My experience says that you can never completely understand a question unless you read it, at least twice. And to be honest, that is the safe side, if you want to achieve an A* in GCE O Level English. I like to say that during the examination, the question is your best friend.
This takes us to the next tip which is to underline all important information.
- Underline the keywords in your question.
You should underline all the important words (or phrases) when you are reading the question.
This is because when you will take a look at the question later, you will have a glimpse of the underlined words, which will remind you about your topic, purpose and audience.
So, this technique can be really useful if you want to write relevant information. The reason being is your proper awareness of the situation. Moreover, these underlined keywords will play a vital role in preventing you from diverging from the topic.
Remember, the purpose of account and report writing is to only provide the required information (and they are not like letters or speech), and writing extra and irrelevant information may harm you in some cases.
- Use simple words.
Many students think that writing fancy and difficult words are likely to get them good marks. But, how true it is? Let me tell you.
The truth is that if you try to include difficult words often, you are likely to mess up with the sentence structure or at least the meaning of your sentences. This is because in some cases, these words provide little to no value to the reader.
Therefore, use simple and easy words which are easily understandable and instead, try to work on sentence structure (such as simple, compound and complex sentences).
However, this does not mean that you should not use mature language. The words you use should be mature enough to reflect your understanding of English. For instance, “facilitate” instead of “help” can be a better option.
- Be specific, do not repeat.
This is a mistake that many students make. They repeat their ideas and sentences to incorporate the word limit, 200 to 300 words.
Remember, as I previously said, the examiner does not want lengthy narratives because you are only reporting a specific incident.
Therefore, avoid repetition.
When you are writing the same thing over and over again, you are compromising the quality of your response. In short, deliver your ideas once instead of multiple times. You should also think that will you not be bored to read the same thing again and again?

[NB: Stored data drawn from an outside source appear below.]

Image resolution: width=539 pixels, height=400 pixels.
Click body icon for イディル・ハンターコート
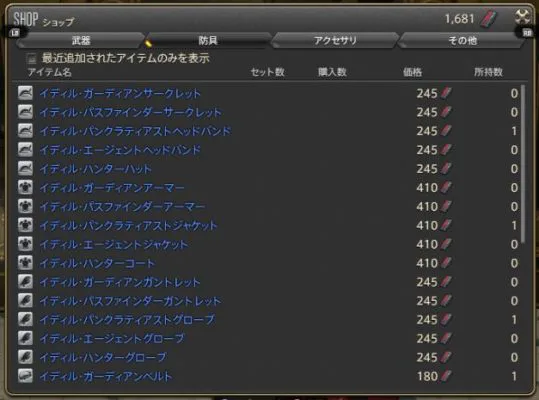click(x=25, y=263)
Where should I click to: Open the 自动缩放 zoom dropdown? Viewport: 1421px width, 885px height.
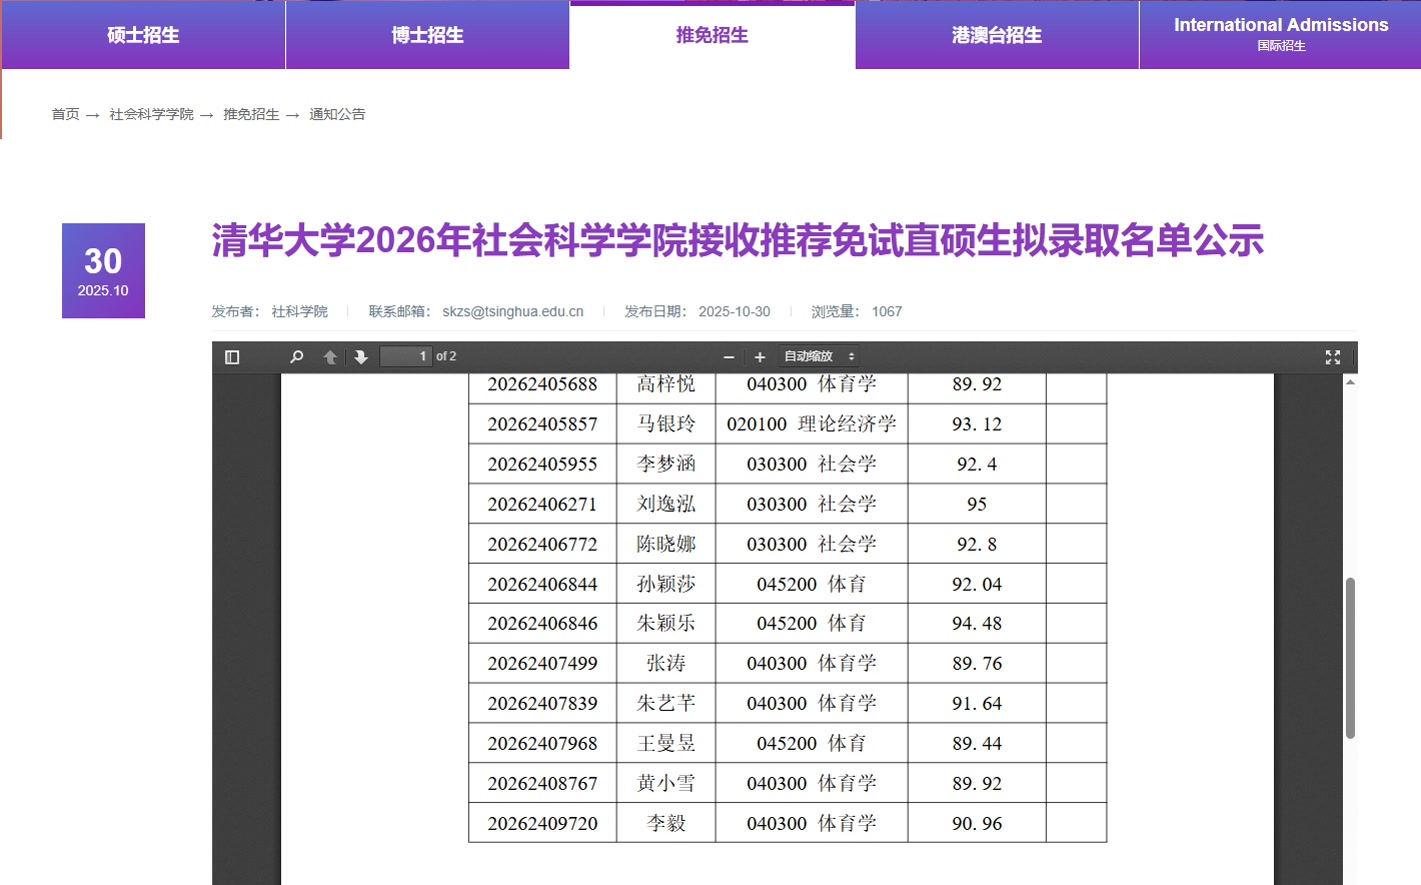pyautogui.click(x=819, y=357)
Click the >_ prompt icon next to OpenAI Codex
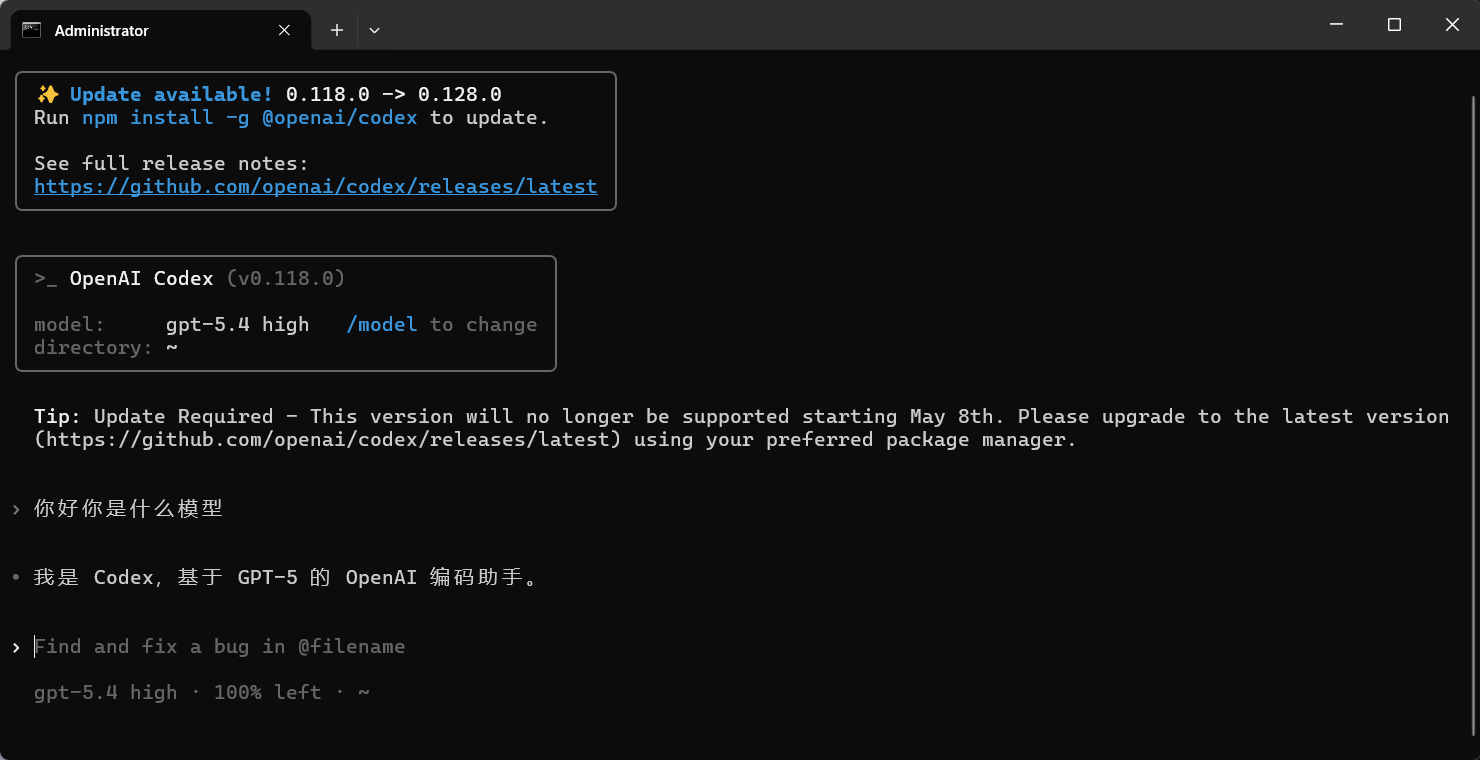 pyautogui.click(x=46, y=279)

This takes us to another important tip which is to edit your response.
- Do not compromise on editing your response.
Yes, you have to do it. Read your response when you are done and analyse the spelling and grammar mistakes. Then, try to correct them.
But, do not spend a lot of time doing this because you might be short of time for other questions as well. But if you have ample time, edit and re-edit to ensure that your answer is perfect.
You may delete, rewrite or shorten your response (as required). However, never forcefully add words because your writing style should be natural.
These are some tips that you can use to ace the directed writing part of your exam.
To summarise, we write an account to report or describe an event. This is the reason why we avoid giving opinions. The basic format of an account is a heading, followed by a date. Then, we have 5 paragraphs and a proper conclusion.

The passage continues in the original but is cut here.